Task material =>
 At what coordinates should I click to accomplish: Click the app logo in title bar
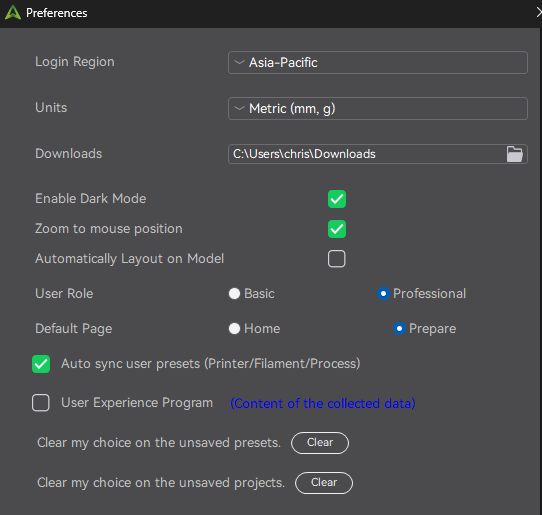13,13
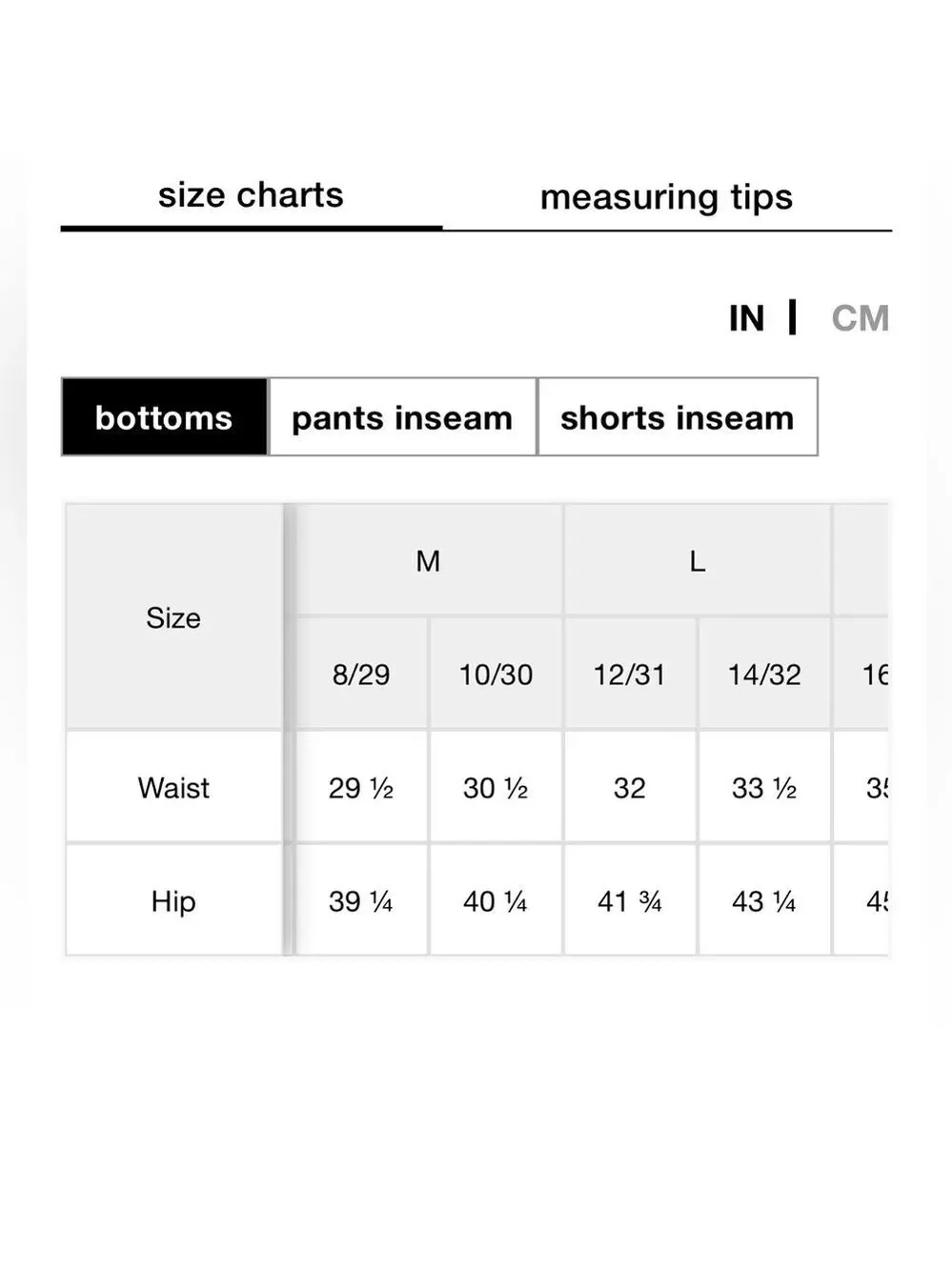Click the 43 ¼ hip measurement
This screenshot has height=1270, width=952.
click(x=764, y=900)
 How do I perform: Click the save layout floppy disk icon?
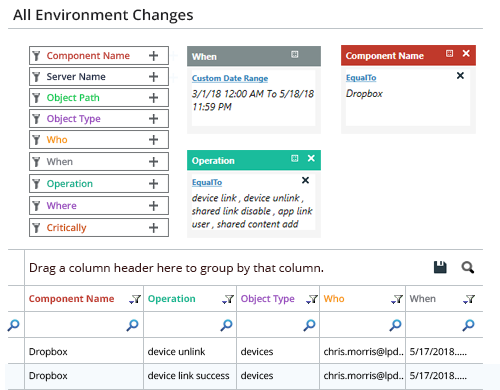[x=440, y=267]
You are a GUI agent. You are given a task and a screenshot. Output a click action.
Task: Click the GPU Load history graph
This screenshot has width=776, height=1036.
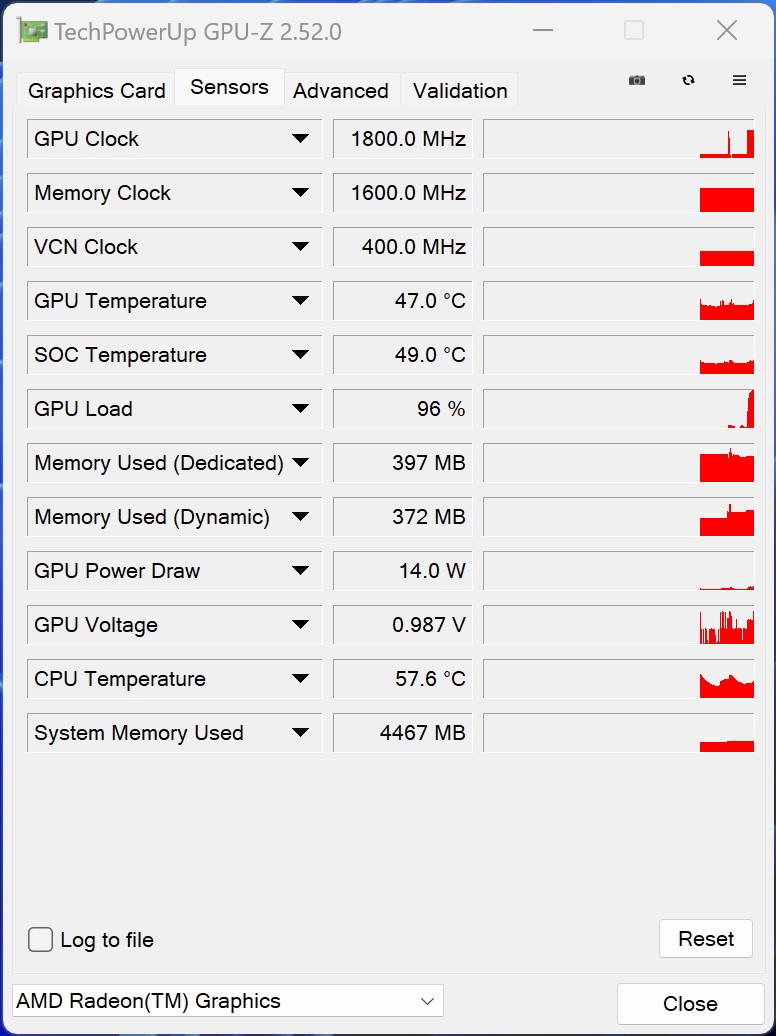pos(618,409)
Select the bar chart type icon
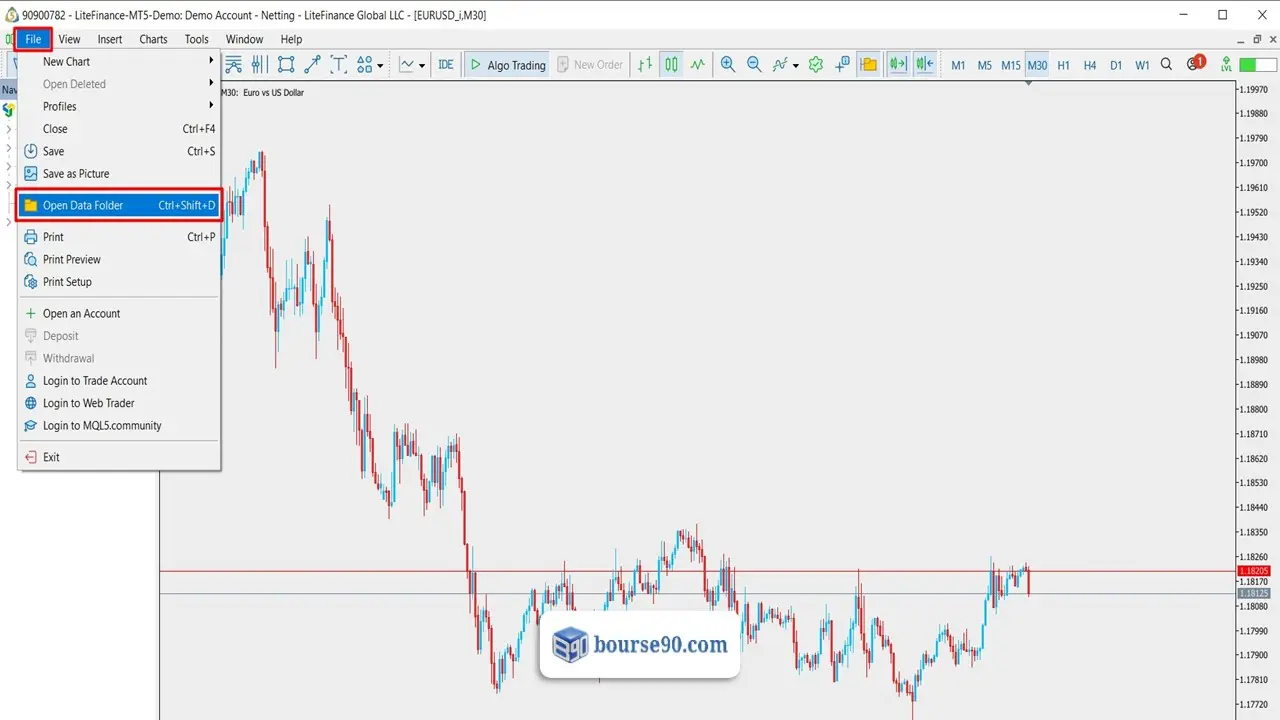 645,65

Description of the task => An exact copy of the records is required. Pictures do not belong in it.

Problem solution =>
 At what coordinates should I click to accomplish: Click the app logo in title bar
13,13
Click the 43 ¼ hip measurement
This screenshot has height=1270, width=952.
click(x=764, y=900)
 How do I perform: Click the save layout floppy disk icon?
[x=440, y=267]
You are a GUI agent. You are given a task and a screenshot. Output a click action.
Task: Click the GPU Load history graph
This screenshot has width=776, height=1036.
pos(618,409)
Select the bar chart type icon
 645,65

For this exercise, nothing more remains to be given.